A chorus of anti-mask parents at the back of the board room booed or jeered the doctors who spoke. And after a high school student spoke about his concerns of returning to school without required masking, some parents yelled “homeschool” while another shouted “good job sheep!”

“I saw my doctor here tonight, and he’s fired,” one woman, who declined to give her name, yelled to cheers in the crowd.

Several parents commented that they had seen very little masking at meet-the-teacher events that took place prior to the board meeting. This shows that the HPISD community has moved on from masks, parent Eric Swanson said.

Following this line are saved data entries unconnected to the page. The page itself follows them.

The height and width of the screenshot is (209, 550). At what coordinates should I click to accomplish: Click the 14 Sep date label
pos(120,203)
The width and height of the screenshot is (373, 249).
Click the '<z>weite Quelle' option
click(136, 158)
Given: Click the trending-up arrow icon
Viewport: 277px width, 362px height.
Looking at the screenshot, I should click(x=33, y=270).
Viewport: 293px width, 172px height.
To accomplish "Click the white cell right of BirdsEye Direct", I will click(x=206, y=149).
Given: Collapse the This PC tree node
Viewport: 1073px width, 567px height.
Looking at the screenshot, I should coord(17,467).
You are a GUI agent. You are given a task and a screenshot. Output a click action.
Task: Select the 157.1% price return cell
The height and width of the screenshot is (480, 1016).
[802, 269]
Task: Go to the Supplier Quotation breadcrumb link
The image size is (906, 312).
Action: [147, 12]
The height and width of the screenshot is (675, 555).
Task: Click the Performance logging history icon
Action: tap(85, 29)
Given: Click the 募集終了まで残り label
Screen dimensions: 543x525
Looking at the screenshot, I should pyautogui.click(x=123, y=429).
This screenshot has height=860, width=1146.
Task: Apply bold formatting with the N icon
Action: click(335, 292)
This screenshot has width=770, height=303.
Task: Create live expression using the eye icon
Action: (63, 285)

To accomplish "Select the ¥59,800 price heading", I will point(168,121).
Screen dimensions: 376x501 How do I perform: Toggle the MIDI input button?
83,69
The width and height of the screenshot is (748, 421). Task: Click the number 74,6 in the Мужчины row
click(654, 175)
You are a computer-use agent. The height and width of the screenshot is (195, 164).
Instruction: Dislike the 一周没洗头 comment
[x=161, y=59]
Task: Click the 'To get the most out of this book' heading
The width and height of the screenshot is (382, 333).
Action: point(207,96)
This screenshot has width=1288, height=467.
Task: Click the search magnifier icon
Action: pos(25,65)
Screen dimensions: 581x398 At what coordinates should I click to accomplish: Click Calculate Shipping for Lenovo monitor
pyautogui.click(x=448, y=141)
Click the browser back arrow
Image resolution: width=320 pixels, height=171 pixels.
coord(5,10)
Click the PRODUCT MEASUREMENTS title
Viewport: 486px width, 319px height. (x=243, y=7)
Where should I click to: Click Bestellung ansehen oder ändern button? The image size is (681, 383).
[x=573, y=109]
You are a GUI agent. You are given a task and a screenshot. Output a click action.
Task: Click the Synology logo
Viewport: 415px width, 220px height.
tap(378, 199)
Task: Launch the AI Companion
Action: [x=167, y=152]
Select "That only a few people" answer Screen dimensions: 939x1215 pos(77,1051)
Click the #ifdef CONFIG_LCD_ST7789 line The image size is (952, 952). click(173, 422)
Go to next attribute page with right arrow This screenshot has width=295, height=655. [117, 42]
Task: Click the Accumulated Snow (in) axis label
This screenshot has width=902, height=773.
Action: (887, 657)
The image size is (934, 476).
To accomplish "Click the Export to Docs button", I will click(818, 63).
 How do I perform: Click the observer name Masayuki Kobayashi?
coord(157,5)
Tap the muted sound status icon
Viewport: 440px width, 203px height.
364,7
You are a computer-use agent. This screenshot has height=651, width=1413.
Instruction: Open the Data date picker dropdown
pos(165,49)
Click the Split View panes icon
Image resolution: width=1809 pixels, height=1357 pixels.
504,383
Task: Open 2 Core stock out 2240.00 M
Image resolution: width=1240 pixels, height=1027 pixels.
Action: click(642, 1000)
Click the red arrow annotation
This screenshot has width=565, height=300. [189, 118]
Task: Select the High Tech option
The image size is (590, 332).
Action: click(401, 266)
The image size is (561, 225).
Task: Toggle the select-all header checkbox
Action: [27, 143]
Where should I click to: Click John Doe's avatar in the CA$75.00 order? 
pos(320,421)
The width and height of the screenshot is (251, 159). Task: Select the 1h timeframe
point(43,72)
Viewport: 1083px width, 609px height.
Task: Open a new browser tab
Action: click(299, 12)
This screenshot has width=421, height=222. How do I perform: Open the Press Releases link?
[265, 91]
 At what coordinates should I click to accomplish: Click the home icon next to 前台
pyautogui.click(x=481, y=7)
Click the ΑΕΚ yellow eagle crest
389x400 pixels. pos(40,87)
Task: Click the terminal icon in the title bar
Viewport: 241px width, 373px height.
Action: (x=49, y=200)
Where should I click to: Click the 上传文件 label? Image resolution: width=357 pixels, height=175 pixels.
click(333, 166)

“If and when our local tyrant Clay Jenkins tries again to institute an illegal mask mandate … hundreds upon hundreds if not thousands of children will show up to this district’s schools without masks, with a copy of [the governor’s order] in their pocket,” Swanson said. “What are you going to do?”

So far, in Dallas County, Richardson and Dallas ISDs have announced they will require masks.

Meanwhile, amid a confusing patchwork of mask policies, back and forth over health protocols and general uneasiness about starting the school year during a pandemic, families are clamoring for alternatives to in-person instruction.

Parents in Manor ISD, east of Austin, for example, filled all 350 available spots for their district’s virtual learning option within 19 minutes of the application process opening last week, according to reports.

But for the vast majority of children who will attend school in person, families are concerned that COVID-19 cases are on the rise and children younger than 12 remain ineligible for a vaccine.